Paul's book serves as an essential foundation for any student encountering More's writing for the first time, as well as providing an innovative reconsideration of the place of his works in the history of ideas.
One of the blurbs, by historian Suzanne Lipscomb, praises the book for having one, united view of More:
But then, in a post for History Today, Paul seems to divide More again:
2016 is the year of Utopia, marking 500 years since the publication of Thomas More’s influential text. Central to the celebrations is a timely re-evaluation of the man who stands behind the enigmatic masterpiece. More’s reputation has ranged from saintly scholar to sex-crazed zealot, with Robert Bolt’s A Man for All Seasons and Hilary Mantel’s Wolf Hall bringing each of these visions to life, albeit almost 60 years apart.

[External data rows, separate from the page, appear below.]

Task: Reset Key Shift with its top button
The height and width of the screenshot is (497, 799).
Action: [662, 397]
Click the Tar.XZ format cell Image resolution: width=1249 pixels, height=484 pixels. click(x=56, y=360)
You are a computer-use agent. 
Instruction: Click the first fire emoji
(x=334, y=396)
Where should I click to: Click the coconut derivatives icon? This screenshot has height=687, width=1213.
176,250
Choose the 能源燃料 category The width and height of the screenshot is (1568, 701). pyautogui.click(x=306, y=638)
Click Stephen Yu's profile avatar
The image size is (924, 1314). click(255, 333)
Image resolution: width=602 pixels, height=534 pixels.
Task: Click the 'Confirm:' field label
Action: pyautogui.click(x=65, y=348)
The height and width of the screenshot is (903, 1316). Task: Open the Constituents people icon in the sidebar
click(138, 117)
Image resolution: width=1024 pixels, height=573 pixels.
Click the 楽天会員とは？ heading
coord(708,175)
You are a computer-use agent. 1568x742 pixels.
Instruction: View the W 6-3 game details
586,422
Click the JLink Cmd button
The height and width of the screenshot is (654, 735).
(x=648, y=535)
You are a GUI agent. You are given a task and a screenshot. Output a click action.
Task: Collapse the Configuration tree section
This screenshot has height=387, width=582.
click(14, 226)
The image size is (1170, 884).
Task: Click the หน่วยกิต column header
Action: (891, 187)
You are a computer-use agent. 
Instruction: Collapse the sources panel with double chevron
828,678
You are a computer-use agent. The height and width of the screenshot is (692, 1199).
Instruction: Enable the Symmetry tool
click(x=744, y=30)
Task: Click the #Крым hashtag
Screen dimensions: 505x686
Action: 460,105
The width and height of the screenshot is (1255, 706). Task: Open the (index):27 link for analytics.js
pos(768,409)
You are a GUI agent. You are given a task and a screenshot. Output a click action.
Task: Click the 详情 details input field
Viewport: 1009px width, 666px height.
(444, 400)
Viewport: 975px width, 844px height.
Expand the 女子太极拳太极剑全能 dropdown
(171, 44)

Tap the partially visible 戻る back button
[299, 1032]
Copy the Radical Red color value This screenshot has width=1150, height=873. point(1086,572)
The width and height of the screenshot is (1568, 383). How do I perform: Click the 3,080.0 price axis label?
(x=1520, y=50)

It is 500 years since the publication of Utopia, but it is also 50 years since the release of the Oscar-winning film based on Bolt’s play (first performed in London in 1950). Of course, neither Bolt nor Mantel is entirely accurate; that is what makes their work fiction. What is interesting is what the deviations from historical record in A Man for All Seasons tell us about Bolt’s time. This raises the question: if Bolt’s 1950s needed More the defender of individual conscience, why do we need More the zealous persecutor of heretics?
Does every generation really "get the More it needs" or does someone create a More for his or her own purpose? Instead of looking at the different views of More, shouldn't we just look at More?